Task material -
--------------------

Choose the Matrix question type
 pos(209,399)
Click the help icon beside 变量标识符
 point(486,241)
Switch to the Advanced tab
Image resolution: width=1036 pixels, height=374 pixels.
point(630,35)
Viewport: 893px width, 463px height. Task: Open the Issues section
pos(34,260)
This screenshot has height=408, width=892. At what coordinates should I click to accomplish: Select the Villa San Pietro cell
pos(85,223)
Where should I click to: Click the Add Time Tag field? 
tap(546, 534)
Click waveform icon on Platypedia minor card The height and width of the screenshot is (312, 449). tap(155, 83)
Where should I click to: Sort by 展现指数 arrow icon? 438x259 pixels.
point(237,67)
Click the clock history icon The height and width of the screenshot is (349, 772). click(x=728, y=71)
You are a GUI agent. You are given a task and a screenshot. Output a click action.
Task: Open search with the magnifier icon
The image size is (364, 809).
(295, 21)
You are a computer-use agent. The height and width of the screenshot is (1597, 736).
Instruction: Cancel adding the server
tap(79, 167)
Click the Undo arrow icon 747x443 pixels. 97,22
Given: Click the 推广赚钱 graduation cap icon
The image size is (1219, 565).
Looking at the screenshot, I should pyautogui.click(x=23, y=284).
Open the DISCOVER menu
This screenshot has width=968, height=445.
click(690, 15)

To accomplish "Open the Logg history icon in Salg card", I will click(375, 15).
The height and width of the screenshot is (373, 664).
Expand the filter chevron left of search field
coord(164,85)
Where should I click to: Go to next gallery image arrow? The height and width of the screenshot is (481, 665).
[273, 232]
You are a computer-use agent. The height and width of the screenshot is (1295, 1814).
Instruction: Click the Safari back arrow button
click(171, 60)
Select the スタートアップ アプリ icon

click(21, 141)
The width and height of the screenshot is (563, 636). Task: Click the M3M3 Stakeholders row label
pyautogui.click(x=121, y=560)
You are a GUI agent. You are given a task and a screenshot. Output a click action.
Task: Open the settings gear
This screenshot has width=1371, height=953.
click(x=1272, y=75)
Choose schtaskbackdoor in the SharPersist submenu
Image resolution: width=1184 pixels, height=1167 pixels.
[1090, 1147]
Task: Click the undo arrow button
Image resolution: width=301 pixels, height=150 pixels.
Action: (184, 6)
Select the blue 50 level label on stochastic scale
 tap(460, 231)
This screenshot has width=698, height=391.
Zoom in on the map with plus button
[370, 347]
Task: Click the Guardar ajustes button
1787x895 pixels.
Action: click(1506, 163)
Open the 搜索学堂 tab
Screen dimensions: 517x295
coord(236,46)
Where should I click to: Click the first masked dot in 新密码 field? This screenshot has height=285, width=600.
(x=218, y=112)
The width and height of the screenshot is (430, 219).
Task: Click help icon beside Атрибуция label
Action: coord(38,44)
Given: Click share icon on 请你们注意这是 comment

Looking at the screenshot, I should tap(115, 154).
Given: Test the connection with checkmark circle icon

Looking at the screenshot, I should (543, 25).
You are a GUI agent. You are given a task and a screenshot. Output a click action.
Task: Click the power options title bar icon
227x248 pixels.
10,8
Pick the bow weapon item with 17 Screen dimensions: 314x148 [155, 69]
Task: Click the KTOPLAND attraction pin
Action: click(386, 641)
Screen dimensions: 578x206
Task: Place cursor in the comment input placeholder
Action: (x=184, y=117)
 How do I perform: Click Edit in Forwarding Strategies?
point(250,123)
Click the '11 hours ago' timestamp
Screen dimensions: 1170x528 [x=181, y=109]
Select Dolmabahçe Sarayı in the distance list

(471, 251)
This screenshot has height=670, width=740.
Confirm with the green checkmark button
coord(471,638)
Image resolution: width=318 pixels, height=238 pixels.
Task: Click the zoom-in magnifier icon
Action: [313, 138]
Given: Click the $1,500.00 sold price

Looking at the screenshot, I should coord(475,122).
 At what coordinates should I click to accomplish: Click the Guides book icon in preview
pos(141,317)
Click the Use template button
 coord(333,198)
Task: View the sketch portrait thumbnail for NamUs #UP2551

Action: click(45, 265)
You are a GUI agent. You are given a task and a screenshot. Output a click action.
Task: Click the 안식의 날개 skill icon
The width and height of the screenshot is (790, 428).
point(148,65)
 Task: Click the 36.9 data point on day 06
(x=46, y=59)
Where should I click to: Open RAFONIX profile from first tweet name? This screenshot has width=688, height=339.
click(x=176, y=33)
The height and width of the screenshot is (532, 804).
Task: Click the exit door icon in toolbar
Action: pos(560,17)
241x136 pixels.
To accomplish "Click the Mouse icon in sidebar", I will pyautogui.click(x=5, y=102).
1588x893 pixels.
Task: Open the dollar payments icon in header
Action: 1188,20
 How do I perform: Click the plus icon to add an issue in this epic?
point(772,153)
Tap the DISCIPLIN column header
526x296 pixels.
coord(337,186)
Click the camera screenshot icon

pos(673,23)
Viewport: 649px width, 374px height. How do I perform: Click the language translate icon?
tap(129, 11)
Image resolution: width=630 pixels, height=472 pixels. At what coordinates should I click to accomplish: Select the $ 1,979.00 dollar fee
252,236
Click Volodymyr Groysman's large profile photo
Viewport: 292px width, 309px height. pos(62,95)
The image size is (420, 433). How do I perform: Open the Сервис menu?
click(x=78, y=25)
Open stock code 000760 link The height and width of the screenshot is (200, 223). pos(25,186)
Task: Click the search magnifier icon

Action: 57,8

--------------------

Prompt -
Whenever "computer" occurs in a line above, copy that line.

Finished task -
You are a computer-use agent. The height and width of the screenshot is (1597, 736).
You are a computer-use agent. The height and width of the screenshot is (1295, 1814).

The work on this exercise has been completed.